Um marco recente no reconhecimento de João Cândido é a construção da Casa de Memória Marinheiro João Cândido, em parceria entre a Fundação de Artes do Estado do Rio de Janeiro (Funarj) e a prefeitura de São João de Meriti, na Baixada Fluminense, onde João Cândido nasceu e passou grande parte de sua vida. Esta iniciativa visa celebrar e perpetuar a memória do homem considerado por muitos um herói popular.

O reconhecimento da importância de João Cândido, também conhecido como “Almirante Negro“, é um processo recente, e ainda há muito a ser feito. A família continua lutando por reparação financeira do Estado e pela inclusão do nome de João Cândido no livro dos Heróis da Pátria, um registro que honra figuras históricas fundamentais na formação do Brasil. Este é um passo crucial para garantir que a contribuição de João Cândido para a história do país seja reconhecida oficialmente.

O marinheiro, nascido em 1880, era filho de escravos e ingressou na Marinha em uma época em que a instituição atraía muitos jovens socialmente excluídos, a maioria deles negros. Ele se destacou por seu talento e habilidade, chegando a ensinar oficiais e operar navios de alta tecnologia para a época, como o Minas Geraes, utilizado na Revolta da Chibata. João Cândido se dizia um defensor da justiça e da igualdade e se recusava a aceitar punições injustas infligidas a seus companheiros. A história dele foi, em grande parte, desconhecida por seu filho Candinho até após a morte de seu pai. Sua irmã, Zeelândia Cândido de Andrade, foi a guardiã da história e do legado de João Cândido. Candinho, que trabalhava arduamente, só teve a oportunidade de aprender sobre a vida e as realizações de seu pai depois do falecimento de ambos.

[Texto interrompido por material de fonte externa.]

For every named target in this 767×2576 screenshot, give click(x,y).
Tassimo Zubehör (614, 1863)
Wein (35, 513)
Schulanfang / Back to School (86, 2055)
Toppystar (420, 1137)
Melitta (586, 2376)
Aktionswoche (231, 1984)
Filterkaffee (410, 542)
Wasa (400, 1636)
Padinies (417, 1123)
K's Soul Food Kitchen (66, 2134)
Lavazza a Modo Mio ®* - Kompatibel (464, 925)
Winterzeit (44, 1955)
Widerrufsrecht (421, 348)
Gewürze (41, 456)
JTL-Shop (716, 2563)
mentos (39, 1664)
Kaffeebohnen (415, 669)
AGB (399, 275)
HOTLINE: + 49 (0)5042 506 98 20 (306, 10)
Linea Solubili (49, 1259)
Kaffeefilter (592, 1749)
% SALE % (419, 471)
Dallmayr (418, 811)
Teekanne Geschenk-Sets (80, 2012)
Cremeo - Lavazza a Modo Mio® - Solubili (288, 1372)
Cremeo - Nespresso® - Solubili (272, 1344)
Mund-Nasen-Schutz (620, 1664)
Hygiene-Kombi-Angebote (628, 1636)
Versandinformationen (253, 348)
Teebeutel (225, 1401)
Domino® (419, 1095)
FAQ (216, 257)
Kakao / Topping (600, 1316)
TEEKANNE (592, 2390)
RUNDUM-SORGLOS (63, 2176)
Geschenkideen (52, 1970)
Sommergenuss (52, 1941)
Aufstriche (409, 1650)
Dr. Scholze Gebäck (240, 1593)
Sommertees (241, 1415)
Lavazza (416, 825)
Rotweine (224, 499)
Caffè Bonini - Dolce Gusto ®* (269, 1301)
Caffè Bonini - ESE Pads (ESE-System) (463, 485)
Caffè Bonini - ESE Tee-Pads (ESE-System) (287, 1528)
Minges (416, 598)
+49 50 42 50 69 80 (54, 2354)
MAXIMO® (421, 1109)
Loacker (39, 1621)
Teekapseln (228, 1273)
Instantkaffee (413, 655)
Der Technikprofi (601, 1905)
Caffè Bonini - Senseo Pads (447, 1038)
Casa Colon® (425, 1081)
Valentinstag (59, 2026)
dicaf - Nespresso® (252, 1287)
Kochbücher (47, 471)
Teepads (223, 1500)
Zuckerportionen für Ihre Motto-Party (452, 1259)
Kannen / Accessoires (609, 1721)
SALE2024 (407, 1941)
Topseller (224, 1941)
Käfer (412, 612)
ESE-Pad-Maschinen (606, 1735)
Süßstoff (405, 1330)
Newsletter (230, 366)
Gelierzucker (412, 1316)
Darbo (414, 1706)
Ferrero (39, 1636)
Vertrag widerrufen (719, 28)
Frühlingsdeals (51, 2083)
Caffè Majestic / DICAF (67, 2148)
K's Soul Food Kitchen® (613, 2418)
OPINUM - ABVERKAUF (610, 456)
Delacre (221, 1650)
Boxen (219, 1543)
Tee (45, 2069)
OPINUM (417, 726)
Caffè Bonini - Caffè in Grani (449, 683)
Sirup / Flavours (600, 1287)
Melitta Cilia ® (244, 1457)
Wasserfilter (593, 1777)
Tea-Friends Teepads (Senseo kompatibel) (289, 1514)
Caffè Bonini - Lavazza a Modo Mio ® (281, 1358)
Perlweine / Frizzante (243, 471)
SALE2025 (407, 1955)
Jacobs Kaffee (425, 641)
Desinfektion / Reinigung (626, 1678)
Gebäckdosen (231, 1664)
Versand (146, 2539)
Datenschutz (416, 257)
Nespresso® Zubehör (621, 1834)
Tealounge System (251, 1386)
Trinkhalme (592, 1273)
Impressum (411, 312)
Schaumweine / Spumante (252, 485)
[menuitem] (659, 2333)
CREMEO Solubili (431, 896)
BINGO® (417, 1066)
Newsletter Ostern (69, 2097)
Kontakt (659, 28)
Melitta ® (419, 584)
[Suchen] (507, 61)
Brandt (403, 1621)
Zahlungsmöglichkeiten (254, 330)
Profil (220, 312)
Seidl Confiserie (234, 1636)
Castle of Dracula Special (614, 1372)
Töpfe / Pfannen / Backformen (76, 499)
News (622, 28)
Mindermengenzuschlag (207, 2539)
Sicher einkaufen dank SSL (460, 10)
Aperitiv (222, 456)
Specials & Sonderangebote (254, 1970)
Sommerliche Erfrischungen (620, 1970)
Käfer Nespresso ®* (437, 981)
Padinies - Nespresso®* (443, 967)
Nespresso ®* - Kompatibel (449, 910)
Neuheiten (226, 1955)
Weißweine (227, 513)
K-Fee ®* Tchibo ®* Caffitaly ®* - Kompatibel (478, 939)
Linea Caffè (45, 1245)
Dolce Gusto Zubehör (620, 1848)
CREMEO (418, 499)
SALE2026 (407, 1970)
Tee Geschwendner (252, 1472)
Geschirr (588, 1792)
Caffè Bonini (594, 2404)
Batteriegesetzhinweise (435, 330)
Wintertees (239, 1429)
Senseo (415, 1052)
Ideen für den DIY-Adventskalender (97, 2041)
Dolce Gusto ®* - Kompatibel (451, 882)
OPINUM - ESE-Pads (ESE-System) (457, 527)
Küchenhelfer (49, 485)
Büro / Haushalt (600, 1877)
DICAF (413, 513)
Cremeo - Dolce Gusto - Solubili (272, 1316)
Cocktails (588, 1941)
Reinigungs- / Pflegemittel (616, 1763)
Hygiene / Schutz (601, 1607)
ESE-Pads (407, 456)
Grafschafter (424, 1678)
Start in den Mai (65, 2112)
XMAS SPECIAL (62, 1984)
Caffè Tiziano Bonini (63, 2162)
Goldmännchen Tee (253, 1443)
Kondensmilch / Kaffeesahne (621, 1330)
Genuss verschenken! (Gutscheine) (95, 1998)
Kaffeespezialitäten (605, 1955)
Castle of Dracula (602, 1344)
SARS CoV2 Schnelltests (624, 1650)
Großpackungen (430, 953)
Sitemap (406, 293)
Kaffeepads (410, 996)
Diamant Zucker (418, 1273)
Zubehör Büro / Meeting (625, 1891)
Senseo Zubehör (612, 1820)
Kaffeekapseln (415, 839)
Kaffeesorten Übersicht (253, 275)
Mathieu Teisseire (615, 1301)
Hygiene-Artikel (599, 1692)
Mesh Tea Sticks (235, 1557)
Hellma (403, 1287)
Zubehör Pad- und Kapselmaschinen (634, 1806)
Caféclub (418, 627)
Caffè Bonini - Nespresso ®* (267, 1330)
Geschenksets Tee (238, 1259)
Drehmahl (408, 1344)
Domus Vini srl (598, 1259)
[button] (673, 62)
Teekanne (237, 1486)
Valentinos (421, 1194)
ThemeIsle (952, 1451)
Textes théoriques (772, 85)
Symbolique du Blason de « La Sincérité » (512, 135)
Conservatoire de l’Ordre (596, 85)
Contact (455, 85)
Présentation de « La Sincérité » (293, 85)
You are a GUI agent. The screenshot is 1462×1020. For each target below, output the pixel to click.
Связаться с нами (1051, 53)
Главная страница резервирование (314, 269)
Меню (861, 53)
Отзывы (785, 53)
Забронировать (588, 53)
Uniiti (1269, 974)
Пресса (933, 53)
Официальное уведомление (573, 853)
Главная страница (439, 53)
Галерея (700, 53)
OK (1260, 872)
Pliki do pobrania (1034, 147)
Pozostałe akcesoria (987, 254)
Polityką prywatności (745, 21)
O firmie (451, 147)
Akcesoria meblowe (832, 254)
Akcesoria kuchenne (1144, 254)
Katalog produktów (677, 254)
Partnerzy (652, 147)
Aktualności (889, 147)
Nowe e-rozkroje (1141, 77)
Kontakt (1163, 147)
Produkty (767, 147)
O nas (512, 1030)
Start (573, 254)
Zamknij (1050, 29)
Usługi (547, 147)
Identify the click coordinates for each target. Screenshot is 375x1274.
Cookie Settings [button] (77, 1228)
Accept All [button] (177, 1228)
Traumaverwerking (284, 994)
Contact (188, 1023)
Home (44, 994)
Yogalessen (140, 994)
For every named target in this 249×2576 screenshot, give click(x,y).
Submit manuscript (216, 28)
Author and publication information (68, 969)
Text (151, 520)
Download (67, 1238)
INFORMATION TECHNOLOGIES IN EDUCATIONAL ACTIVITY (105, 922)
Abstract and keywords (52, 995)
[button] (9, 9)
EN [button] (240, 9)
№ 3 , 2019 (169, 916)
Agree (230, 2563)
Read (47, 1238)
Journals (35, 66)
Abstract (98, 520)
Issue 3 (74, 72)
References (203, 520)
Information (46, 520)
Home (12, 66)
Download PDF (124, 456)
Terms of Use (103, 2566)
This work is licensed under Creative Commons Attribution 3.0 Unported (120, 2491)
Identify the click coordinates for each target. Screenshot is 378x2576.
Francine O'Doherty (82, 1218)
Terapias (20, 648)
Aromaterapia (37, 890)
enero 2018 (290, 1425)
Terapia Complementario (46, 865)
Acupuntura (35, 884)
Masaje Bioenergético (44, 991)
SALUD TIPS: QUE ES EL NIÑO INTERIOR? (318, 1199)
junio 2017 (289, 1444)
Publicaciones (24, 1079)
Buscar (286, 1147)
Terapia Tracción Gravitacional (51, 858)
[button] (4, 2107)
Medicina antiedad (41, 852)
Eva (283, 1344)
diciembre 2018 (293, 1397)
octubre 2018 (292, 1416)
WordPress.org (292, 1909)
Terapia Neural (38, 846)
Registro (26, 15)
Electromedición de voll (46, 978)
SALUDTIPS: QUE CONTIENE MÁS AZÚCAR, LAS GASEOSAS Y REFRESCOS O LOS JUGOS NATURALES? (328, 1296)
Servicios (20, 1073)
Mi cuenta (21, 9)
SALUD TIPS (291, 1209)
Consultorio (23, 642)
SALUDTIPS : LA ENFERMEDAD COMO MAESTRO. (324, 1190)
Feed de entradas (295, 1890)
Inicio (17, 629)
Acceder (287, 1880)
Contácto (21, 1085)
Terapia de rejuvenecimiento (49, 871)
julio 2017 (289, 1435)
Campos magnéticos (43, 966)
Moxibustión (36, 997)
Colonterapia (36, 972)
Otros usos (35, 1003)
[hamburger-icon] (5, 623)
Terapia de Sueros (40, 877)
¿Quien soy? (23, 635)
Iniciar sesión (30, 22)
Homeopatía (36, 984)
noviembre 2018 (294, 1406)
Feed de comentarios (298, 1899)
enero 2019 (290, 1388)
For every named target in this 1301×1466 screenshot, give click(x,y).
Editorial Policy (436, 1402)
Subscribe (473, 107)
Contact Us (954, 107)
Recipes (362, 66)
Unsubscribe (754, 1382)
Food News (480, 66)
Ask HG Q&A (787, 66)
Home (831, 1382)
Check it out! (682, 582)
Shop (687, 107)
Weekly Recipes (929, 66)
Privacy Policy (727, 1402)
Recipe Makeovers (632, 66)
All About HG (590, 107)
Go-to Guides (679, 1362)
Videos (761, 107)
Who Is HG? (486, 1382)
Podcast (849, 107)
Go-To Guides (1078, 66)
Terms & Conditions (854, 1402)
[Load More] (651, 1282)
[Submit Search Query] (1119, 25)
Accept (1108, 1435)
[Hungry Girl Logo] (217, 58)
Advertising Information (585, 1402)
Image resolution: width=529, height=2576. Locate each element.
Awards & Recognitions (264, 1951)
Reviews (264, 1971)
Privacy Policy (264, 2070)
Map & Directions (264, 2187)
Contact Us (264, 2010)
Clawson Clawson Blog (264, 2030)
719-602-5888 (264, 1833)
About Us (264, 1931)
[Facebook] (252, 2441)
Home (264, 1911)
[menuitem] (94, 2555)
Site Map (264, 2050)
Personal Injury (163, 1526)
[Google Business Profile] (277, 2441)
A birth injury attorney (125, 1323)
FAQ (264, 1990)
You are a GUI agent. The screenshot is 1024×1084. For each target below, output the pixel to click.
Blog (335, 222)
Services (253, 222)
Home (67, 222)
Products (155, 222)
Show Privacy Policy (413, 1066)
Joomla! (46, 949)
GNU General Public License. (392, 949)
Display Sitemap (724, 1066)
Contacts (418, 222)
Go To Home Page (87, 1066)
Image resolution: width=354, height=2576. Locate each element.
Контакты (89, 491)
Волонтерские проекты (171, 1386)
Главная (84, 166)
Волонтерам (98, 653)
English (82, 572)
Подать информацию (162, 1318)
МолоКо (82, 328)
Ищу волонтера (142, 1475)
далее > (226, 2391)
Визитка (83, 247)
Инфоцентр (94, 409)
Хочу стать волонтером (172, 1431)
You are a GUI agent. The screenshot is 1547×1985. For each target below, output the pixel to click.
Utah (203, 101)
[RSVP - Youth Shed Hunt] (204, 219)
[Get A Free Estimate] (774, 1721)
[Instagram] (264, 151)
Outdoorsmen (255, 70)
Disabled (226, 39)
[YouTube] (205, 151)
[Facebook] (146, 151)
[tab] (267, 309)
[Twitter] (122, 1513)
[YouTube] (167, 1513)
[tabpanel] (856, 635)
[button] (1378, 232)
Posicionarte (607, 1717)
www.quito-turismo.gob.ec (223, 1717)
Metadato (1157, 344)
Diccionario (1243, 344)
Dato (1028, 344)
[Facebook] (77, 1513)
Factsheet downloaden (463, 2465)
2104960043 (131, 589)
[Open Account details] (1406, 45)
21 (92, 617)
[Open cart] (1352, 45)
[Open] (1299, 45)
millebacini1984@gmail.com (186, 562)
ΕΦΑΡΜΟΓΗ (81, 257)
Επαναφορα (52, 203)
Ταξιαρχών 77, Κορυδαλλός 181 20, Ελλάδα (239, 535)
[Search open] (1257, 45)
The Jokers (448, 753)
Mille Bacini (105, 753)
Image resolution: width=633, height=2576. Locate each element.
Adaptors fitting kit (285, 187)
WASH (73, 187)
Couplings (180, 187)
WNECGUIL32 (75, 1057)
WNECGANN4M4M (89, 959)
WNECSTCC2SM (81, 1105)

Recentemente, o Ministério Público Federal (MPF) do Rio de Janeiro tomou medidas em defesa da reparação, inclusive financeira, à família de João Cândido. O MPF argumenta que, embora ele tenha sido anistiado duas vezes, em 2008, após sua morte ele não recebeu nenhuma compensação. Isso ocorreu apesar de uma carreira interrompida na Marinha que teria garantido diversos benefícios e renda a ele e à sua família. Um conjunto de leis respalda o direito à compensação, conforme destacado pelo MPF.

A família enfrenta dificuldades financeiras e aguarda ansiosamente a possível reparação do Estado. Além disso, eles lutam para que João Cândido seja oficialmente reconhecido como um herói e tenha seu nome inscrito no livro dos Heróis. O processo de inclusão está em andamento no Congresso Nacional e aguarda aprovação pela Câmara dos Deputados antes de ser sancionado pelo presidente.

O militar falecido é lembrado por muitos como um herói popular que lutou contra a injustiça e a opressão, e sua história será homenageada no carnaval de 2024 do Rio de Janeiro. A escola de samba Paraíso do Tuiuti apresentará o samba-enredo “Glória ao Almirante Negro“, em sua homenagem. Candinho e outros membros da família desfilarão em um dos carros alegóricos, celebrando o legado de seu pai e contribuindo para a preservação de sua memória e importância histórica.